■ **Brief**
The line containing "Click the green" marks the start; extract exactly from it through the last line of the entries, and omit any pictures.
BEGIN Entries provided
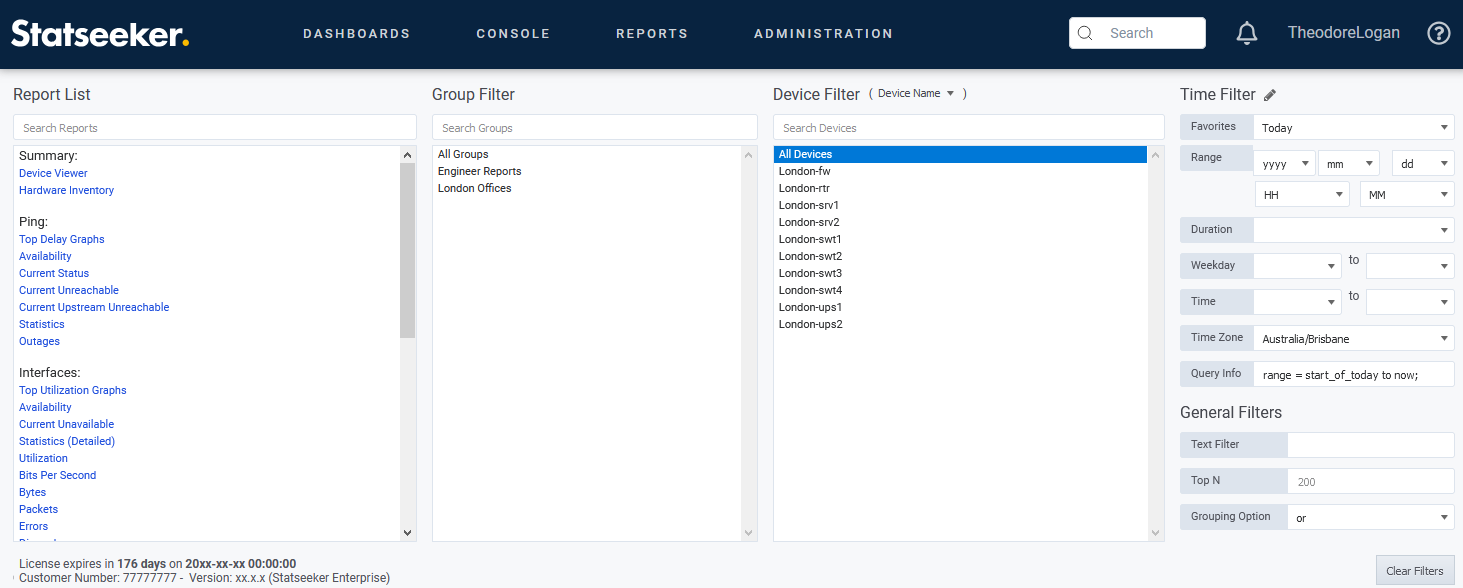Open the help question mark icon

point(1438,33)
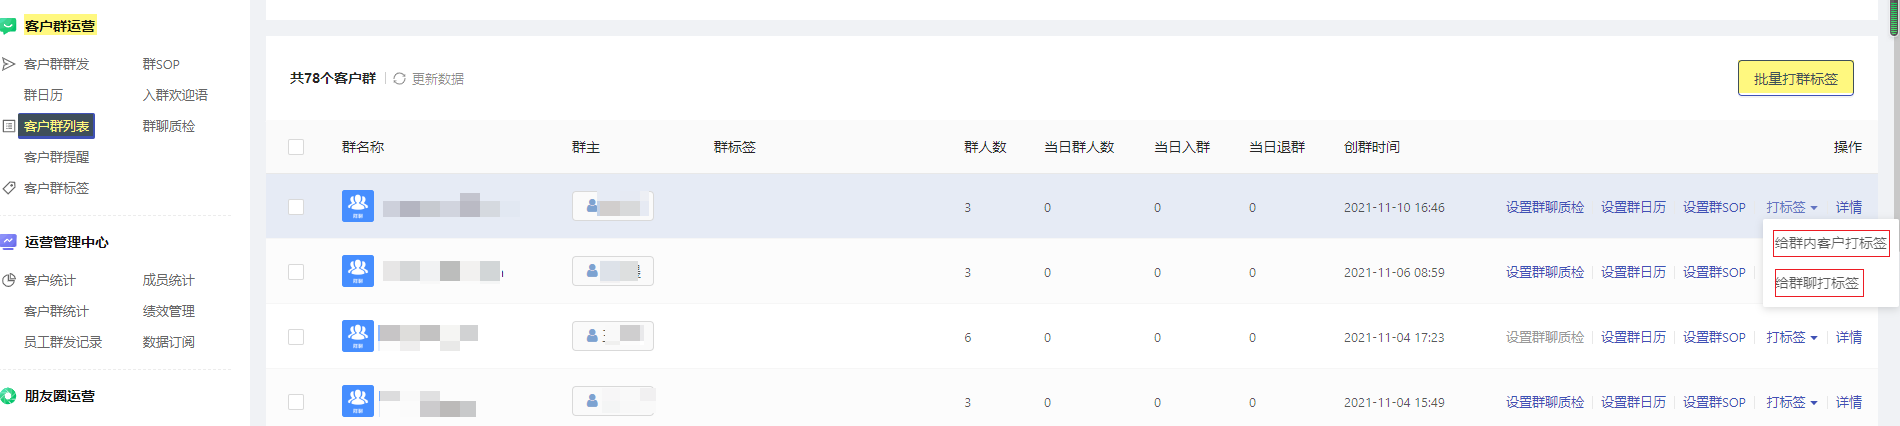This screenshot has height=426, width=1900.
Task: Choose 给群内客户打标签 from the dropdown menu
Action: (1831, 243)
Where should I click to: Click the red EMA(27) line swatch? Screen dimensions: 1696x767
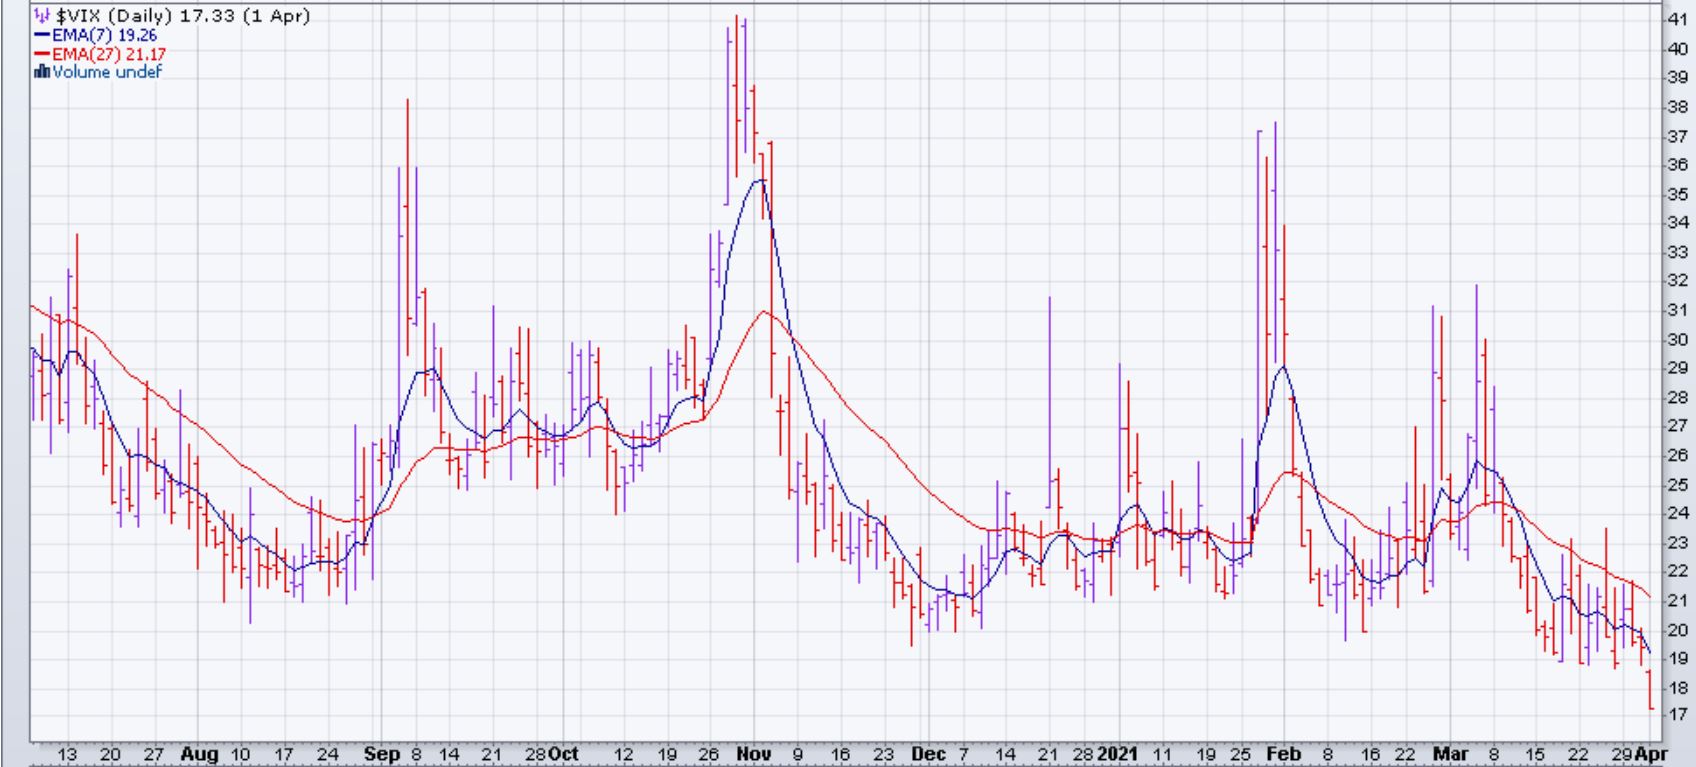point(42,54)
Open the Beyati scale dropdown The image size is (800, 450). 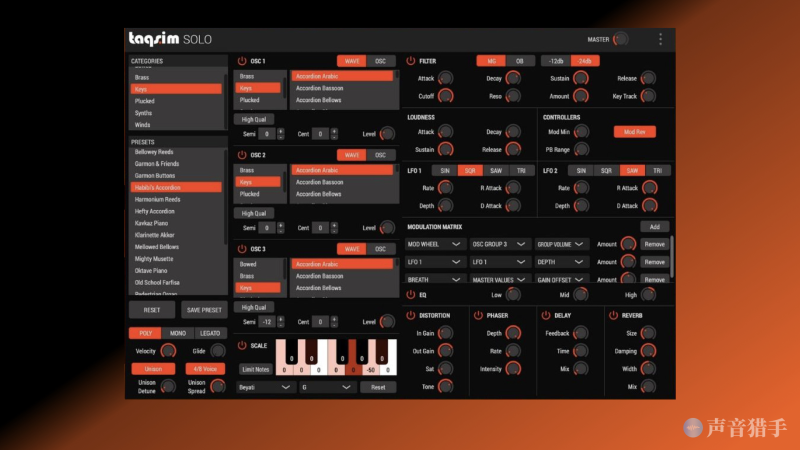265,387
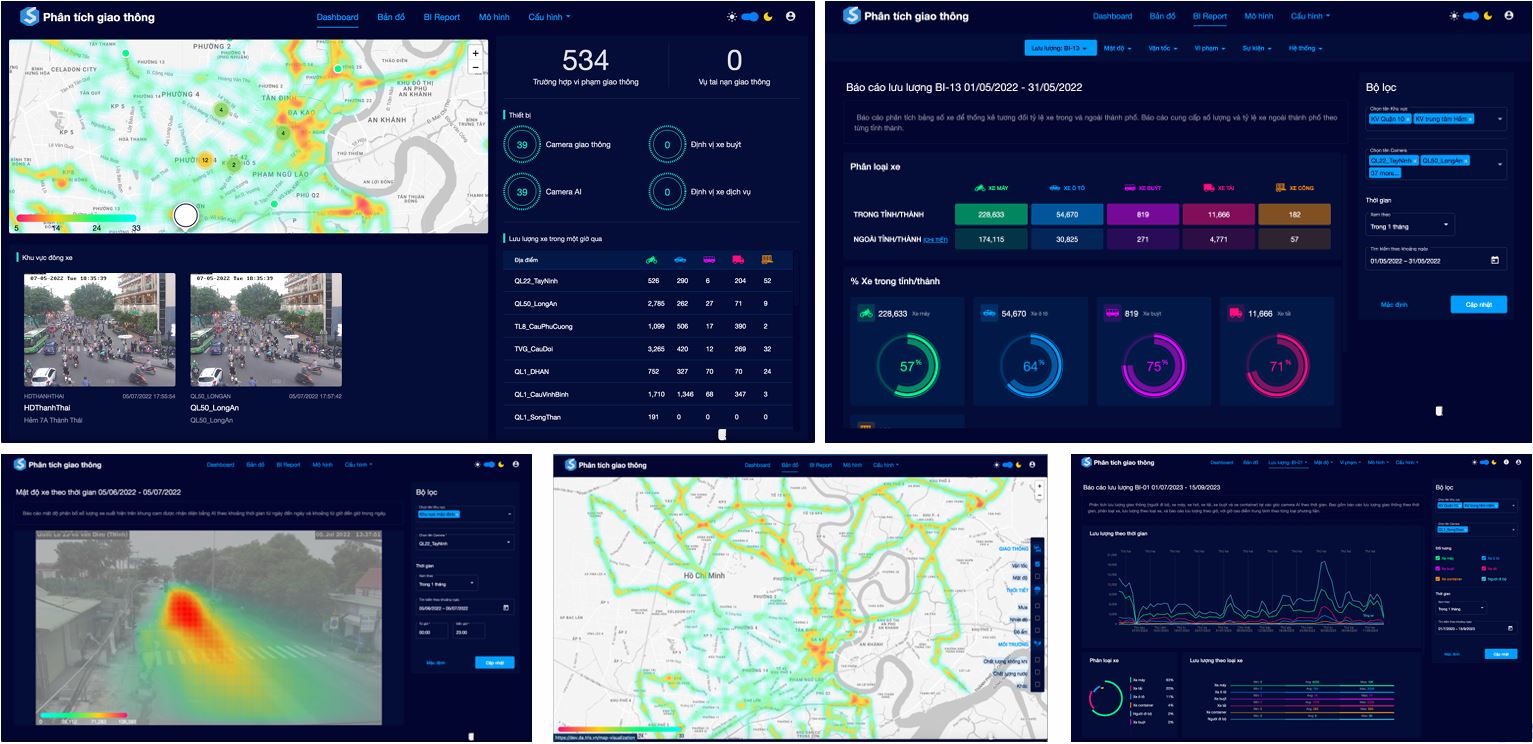Open the user account icon in the dashboard header
The height and width of the screenshot is (744, 1533).
pos(791,17)
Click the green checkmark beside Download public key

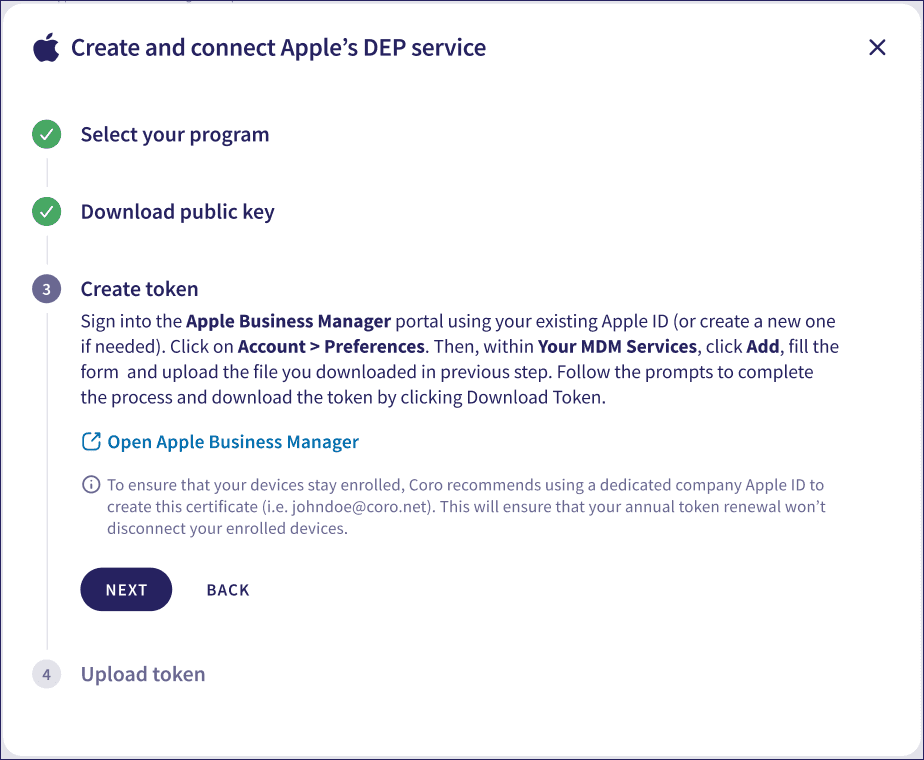(46, 211)
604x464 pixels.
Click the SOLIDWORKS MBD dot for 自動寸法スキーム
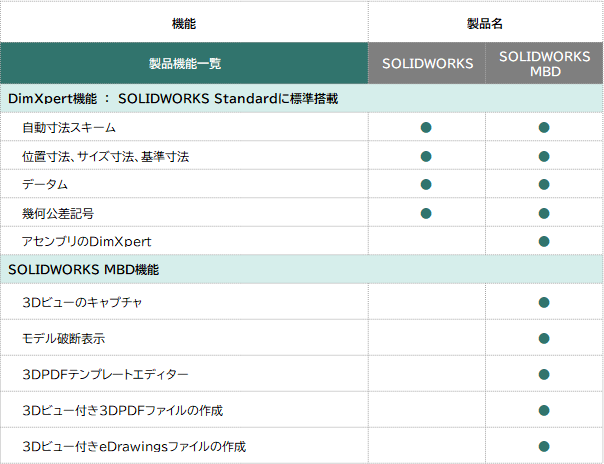tap(544, 127)
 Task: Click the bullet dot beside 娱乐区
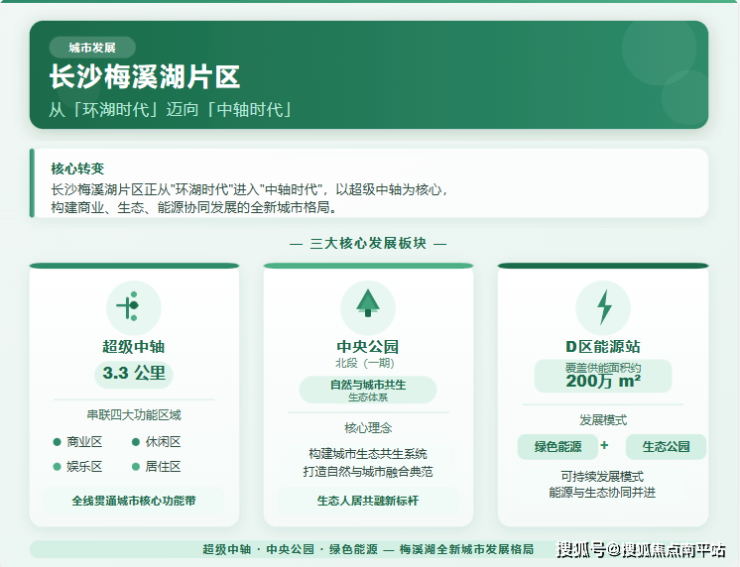point(57,467)
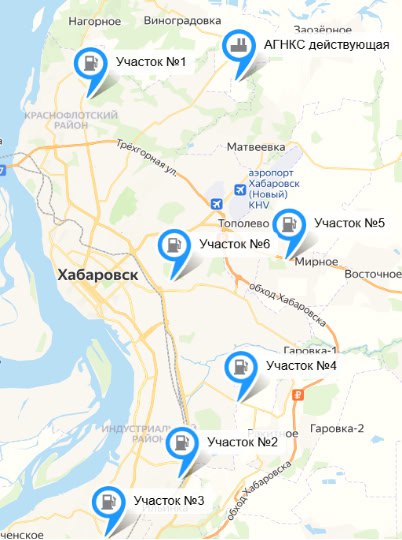Click the lower airplane icon near Тополево
The width and height of the screenshot is (402, 540).
(x=216, y=204)
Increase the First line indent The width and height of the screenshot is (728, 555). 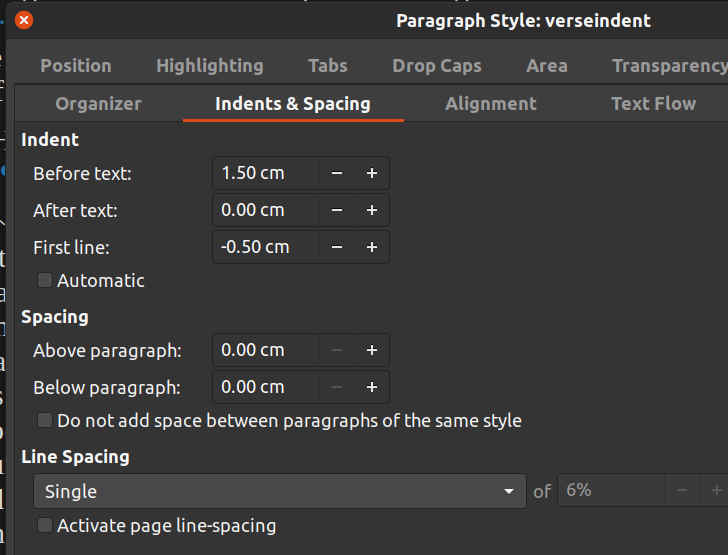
END Entries provided
■ **Exercise answer**
Click the green checkmark beside Download public key

(46, 211)
604x464 pixels.
Click the SOLIDWORKS MBD dot for 自動寸法スキーム
tap(544, 127)
 Task: Click the bullet dot beside 娱乐区
point(57,467)
Click the lower airplane icon near Тополево
The width and height of the screenshot is (402, 540).
(x=216, y=204)
Increase the First line indent The width and height of the screenshot is (728, 555). 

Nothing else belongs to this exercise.